:: Entries ::
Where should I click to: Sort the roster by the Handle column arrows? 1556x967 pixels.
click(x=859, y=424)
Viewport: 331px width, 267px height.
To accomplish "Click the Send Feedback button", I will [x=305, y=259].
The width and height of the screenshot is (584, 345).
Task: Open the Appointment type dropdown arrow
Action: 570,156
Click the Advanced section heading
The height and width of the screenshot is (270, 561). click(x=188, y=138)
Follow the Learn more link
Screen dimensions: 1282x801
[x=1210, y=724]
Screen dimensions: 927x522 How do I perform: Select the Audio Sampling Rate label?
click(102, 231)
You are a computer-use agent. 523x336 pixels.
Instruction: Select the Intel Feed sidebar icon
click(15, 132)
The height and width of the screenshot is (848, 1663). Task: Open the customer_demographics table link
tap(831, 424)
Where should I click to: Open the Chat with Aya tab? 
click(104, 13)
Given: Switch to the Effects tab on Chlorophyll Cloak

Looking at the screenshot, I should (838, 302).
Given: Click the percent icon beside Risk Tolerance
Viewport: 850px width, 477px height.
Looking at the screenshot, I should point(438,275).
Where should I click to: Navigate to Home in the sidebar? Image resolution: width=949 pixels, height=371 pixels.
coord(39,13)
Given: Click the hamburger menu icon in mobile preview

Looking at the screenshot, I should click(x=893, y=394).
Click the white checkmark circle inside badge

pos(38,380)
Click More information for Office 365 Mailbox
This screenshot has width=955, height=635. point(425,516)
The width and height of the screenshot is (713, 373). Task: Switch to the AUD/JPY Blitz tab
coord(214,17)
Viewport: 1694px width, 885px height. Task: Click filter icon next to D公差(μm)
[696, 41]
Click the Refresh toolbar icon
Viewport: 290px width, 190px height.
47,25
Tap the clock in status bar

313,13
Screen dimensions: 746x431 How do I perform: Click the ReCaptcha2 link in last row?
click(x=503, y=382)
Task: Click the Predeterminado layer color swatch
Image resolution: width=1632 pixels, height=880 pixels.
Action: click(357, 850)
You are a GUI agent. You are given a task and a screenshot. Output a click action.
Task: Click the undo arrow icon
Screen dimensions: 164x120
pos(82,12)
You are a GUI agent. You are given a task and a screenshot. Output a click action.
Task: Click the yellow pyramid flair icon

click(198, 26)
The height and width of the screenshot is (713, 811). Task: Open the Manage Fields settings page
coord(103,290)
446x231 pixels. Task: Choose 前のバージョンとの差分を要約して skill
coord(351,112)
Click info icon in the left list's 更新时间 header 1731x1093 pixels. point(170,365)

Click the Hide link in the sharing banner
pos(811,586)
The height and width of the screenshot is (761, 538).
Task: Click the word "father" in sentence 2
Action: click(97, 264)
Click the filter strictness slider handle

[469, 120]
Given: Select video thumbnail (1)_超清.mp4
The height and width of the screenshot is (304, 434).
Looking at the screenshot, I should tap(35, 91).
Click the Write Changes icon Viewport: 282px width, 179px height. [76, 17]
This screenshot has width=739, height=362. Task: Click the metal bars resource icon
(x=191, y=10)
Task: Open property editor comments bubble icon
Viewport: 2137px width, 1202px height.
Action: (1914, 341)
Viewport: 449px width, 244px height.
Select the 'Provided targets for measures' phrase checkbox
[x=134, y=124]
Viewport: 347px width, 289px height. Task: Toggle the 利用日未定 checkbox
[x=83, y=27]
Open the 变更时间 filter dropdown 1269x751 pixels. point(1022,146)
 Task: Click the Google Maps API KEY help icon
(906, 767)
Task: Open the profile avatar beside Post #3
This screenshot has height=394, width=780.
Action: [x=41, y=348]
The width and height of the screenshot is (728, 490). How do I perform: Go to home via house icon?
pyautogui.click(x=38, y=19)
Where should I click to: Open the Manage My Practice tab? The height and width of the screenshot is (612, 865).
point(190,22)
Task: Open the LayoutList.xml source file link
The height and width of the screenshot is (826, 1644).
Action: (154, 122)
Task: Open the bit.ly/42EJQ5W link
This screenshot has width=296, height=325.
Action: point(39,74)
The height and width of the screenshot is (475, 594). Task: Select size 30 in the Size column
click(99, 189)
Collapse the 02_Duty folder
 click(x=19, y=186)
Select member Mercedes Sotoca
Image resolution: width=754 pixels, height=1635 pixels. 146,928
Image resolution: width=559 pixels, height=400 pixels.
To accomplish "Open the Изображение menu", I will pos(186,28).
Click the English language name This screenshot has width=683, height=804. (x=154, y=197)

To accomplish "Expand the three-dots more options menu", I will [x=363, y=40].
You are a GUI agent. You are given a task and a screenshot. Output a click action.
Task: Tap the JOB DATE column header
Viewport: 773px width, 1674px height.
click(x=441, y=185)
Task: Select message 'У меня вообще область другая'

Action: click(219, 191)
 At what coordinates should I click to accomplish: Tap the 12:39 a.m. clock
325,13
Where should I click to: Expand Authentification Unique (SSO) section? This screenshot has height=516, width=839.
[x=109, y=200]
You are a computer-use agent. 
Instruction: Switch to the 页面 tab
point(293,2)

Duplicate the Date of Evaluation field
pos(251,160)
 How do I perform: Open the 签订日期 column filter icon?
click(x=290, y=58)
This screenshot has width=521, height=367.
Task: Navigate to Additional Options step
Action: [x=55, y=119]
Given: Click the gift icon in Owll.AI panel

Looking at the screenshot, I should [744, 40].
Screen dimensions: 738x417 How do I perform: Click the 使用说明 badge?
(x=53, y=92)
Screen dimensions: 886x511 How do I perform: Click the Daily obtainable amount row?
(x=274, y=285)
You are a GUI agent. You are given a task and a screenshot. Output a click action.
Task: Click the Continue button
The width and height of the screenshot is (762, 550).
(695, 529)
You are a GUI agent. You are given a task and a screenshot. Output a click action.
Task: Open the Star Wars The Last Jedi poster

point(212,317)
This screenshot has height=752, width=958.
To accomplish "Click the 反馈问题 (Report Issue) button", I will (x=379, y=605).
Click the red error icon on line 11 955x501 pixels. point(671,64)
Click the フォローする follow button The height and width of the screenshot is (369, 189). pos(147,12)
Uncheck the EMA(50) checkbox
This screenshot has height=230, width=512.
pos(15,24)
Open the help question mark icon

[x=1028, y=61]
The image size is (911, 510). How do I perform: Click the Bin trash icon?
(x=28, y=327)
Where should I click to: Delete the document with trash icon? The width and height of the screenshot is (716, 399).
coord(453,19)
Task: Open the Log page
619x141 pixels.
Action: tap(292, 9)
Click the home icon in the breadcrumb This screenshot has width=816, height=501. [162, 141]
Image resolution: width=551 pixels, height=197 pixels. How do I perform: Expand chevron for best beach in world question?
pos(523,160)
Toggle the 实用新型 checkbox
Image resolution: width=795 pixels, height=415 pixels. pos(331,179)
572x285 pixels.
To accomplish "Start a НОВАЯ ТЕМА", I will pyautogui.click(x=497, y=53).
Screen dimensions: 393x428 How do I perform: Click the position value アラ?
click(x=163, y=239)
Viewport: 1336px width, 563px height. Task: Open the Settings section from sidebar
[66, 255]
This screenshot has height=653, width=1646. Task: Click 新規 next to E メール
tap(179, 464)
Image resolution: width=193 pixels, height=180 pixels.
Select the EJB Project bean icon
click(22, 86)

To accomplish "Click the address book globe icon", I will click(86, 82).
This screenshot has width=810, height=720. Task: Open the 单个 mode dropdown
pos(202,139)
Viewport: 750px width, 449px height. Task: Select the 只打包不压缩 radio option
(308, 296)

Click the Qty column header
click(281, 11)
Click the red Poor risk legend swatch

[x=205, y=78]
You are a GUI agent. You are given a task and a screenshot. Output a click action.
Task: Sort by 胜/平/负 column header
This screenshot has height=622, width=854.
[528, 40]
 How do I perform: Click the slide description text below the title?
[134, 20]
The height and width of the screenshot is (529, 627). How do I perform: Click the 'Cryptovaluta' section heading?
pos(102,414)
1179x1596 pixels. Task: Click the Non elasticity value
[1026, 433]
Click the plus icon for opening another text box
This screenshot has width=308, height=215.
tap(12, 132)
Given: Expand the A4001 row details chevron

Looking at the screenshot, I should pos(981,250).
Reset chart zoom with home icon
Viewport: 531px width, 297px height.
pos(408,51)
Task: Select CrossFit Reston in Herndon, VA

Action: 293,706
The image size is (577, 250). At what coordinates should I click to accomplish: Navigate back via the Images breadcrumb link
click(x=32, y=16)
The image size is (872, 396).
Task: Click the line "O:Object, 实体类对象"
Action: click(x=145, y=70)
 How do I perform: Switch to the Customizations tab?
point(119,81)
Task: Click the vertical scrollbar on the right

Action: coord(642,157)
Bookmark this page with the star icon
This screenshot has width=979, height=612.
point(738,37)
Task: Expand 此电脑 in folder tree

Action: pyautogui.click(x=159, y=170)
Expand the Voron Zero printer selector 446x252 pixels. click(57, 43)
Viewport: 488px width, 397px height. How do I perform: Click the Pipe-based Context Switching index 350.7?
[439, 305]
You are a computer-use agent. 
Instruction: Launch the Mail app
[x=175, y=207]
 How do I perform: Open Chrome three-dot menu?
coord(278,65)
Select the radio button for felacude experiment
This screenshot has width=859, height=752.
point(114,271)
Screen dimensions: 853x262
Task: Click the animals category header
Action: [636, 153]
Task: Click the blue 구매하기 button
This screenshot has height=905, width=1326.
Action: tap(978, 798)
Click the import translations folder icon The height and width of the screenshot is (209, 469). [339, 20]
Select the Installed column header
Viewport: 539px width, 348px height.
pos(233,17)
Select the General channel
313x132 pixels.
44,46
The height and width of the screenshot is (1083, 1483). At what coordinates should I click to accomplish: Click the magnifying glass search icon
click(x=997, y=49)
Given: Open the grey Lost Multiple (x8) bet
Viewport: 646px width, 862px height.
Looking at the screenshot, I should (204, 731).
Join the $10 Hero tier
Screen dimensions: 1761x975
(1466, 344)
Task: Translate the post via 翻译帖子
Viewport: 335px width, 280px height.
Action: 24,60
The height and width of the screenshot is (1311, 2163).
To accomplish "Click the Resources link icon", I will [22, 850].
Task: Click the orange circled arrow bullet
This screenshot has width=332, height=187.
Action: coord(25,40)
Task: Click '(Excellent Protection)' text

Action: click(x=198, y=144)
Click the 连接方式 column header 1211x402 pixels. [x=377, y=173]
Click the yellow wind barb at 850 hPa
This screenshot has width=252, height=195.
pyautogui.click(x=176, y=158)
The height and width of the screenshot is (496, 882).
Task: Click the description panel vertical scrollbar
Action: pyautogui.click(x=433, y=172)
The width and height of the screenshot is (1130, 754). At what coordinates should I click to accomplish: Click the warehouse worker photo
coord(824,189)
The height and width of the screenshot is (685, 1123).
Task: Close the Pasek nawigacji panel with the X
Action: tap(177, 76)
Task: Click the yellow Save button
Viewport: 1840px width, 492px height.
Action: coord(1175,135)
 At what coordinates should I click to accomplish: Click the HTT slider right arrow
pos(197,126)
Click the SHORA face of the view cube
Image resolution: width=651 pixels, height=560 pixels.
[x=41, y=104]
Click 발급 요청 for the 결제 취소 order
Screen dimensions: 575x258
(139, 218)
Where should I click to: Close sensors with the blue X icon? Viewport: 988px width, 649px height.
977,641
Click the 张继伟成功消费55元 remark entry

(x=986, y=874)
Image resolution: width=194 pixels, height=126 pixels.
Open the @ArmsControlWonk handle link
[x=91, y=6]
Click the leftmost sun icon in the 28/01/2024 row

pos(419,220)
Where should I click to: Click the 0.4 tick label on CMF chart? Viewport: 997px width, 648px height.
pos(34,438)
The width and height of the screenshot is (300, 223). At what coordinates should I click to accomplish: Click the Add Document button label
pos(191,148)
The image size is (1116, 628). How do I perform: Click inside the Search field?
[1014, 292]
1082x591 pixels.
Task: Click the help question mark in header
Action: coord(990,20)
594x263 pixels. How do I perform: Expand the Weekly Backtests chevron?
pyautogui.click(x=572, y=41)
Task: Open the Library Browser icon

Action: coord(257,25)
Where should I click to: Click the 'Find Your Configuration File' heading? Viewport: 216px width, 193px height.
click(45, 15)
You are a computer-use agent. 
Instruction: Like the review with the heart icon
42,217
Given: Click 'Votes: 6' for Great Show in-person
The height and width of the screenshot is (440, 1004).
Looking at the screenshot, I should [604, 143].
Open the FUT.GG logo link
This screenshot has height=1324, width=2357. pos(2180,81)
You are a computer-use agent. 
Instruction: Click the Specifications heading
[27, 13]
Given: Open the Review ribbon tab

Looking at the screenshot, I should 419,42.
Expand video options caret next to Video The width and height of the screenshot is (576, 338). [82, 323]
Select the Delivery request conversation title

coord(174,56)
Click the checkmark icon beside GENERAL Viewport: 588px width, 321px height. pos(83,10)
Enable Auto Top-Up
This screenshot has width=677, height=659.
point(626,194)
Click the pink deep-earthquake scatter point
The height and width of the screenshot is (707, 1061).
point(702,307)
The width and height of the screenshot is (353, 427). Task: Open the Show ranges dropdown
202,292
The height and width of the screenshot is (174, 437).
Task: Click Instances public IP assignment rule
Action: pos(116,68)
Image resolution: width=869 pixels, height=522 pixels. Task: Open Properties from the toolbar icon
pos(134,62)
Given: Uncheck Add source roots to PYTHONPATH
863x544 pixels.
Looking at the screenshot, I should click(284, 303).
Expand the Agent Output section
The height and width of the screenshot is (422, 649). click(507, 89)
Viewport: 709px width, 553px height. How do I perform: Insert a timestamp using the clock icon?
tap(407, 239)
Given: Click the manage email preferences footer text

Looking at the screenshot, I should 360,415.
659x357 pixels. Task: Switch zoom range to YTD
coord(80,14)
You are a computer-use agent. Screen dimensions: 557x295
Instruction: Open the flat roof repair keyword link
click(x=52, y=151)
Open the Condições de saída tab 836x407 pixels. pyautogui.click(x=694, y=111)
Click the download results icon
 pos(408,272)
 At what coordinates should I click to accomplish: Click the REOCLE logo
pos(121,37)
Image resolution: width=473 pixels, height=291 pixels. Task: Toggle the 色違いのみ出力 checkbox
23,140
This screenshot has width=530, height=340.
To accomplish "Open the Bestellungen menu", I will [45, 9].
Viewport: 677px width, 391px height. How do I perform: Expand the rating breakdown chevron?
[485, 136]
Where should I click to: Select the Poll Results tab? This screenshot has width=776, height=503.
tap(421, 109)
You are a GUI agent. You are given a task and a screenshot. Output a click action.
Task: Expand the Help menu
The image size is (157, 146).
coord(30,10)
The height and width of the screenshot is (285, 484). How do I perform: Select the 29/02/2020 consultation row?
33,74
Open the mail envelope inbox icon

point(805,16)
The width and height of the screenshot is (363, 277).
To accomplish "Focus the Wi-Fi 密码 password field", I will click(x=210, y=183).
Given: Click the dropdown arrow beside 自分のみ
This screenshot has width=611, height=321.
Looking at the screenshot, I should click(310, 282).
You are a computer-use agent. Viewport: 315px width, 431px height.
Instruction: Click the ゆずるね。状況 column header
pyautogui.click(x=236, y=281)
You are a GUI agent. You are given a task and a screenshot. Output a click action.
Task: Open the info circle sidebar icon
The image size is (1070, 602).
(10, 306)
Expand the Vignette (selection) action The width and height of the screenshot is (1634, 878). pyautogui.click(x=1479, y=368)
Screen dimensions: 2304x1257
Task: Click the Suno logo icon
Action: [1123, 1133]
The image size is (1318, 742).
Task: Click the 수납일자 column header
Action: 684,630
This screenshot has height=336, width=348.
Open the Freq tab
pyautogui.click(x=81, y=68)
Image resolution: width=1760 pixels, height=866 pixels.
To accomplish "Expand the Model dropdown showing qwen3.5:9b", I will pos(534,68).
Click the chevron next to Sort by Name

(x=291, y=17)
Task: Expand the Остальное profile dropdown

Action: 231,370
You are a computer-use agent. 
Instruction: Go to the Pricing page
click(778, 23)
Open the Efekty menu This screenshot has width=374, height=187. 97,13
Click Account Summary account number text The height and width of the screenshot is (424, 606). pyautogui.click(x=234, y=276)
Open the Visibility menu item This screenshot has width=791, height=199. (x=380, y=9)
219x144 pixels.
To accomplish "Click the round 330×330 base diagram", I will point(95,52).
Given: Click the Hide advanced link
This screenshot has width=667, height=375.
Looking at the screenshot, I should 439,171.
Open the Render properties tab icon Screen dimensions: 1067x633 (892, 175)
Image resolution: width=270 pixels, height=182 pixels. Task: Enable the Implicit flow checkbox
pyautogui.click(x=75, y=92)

:: Objective ::
Could you change "Viewport" to "Window size" in the rows starting at the one containing "Given: Select video thumbnail (1)_超清.mp4" and ending at the one containing "click(x=441, y=185)", then give back only those rows with nothing else altered?

:: Answer ::
Given: Select video thumbnail (1)_超清.mp4
The height and width of the screenshot is (304, 434).
Looking at the screenshot, I should tap(35, 91).
Click the Write Changes icon Window size: 282px width, 179px height. [76, 17]
This screenshot has width=739, height=362. Task: Click the metal bars resource icon
(x=191, y=10)
Task: Open property editor comments bubble icon
Window size: 2137px width, 1202px height.
Action: (1914, 341)
Window size: 449px width, 244px height.
Select the 'Provided targets for measures' phrase checkbox
[x=134, y=124]
Window size: 347px width, 289px height. Task: Toggle the 利用日未定 checkbox
[x=83, y=27]
Open the 变更时间 filter dropdown 1269x751 pixels. point(1022,146)
 Task: Click the Google Maps API KEY help icon
(906, 767)
Task: Open the profile avatar beside Post #3
This screenshot has height=394, width=780.
Action: [x=41, y=348]
The width and height of the screenshot is (728, 490). How do I perform: Go to home via house icon?
pyautogui.click(x=38, y=19)
Where should I click to: Open the Manage My Practice tab? The height and width of the screenshot is (612, 865).
point(190,22)
Task: Open the LayoutList.xml source file link
The height and width of the screenshot is (826, 1644).
Action: (154, 122)
Task: Open the bit.ly/42EJQ5W link
This screenshot has width=296, height=325.
Action: point(39,74)
The height and width of the screenshot is (475, 594). Task: Select size 30 in the Size column
click(99, 189)
Collapse the 02_Duty folder
 click(x=19, y=186)
Select member Mercedes Sotoca
Image resolution: width=754 pixels, height=1635 pixels. 146,928
Image resolution: width=559 pixels, height=400 pixels.
To accomplish "Open the Изображение menu", I will pos(186,28).
Click the English language name This screenshot has width=683, height=804. (x=154, y=197)

To accomplish "Expand the three-dots more options menu", I will [x=363, y=40].
You are a GUI agent. You are given a task and a screenshot. Output a click action.
Task: Tap the JOB DATE column header
Window size: 773px width, 1674px height.
click(x=441, y=185)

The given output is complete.